Author Unknown
The Bible is the oldest book the world has. It antedates the Chinese bible. It has come down to us through the ages. Its enemies have sought to destroy it. Its pages are stained with the blood of martyrs. Empires, kingdoms and states have crumbled around it. How do you account for the Bible surviving the wreck of time? The answer is that God is with it and in it.
It was Mears who said,
The lyric poetry of the Hebrews was in its golden age nearly a thousand years before the birth of Horace. Deborah sang a model of a triumphant song full five hundred years before Sappho was born. The book of Esther was a venerable fragment of biography, more strange than fiction, at least twelve hundred years old at the dawn of the romantic literature of Europe. The proverbs of Solomon are by eight hundred years more ancient than the writings of Seneca.

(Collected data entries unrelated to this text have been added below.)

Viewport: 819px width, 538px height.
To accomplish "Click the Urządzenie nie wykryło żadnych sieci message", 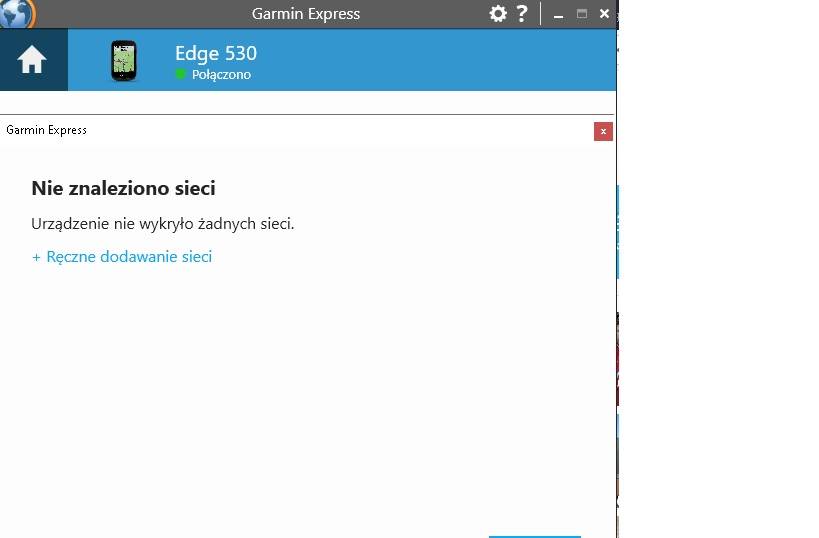I will pyautogui.click(x=162, y=224).
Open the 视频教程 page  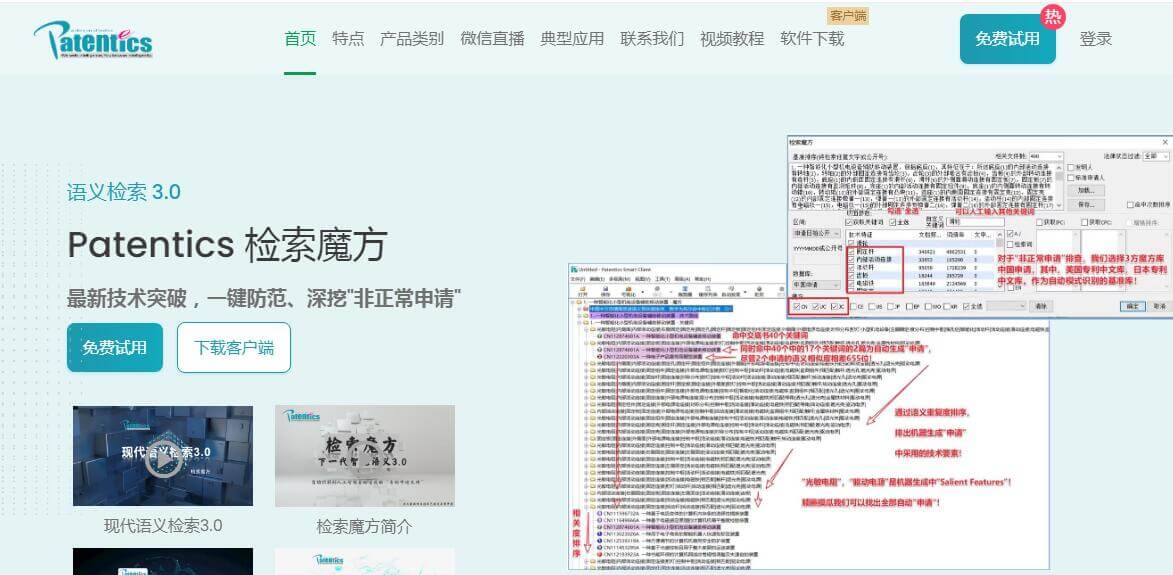pyautogui.click(x=732, y=39)
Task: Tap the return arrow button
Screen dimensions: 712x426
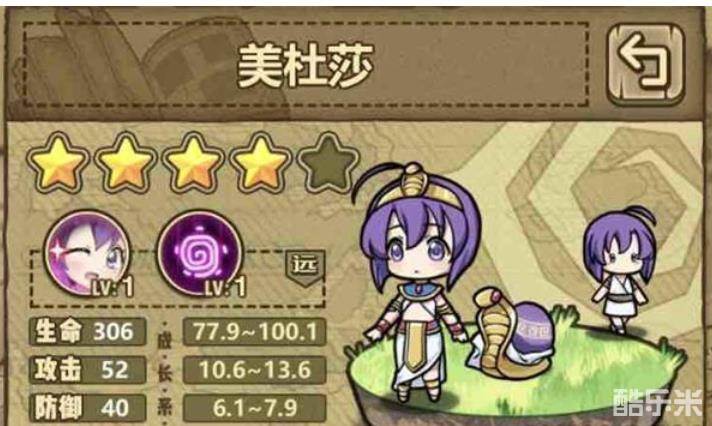Action: click(x=646, y=65)
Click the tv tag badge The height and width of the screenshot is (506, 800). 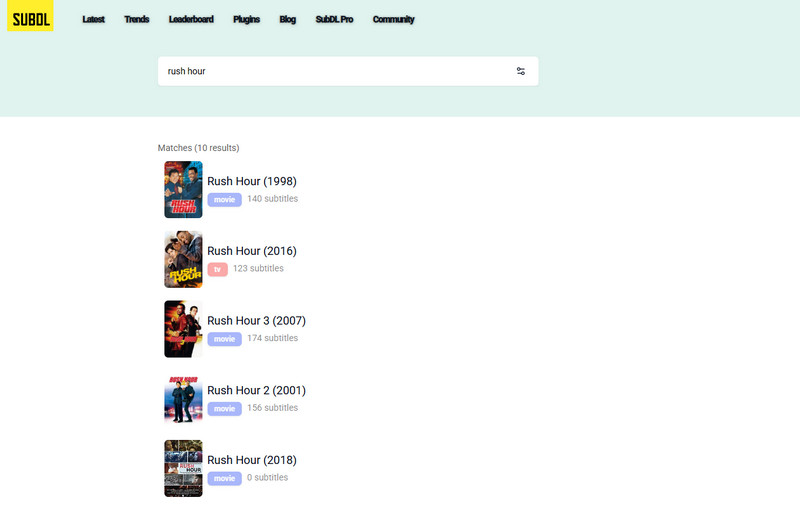tap(217, 269)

Though it has been exploded, demolished, and made ready for the grave countless times, it goes on its triumphant way, giving light, hope, and salvation to unnumbered millions in many lands and many tongues.
The Bible lives in spite of men. False theories of religion profess to be built upon it. A relentless war is waged upon it by those who hate it, and friends to it have become lukewarm. Yet the Bible is here. It is the deathless book. It is as eternal as God. “The word of the Lord endureth forever.”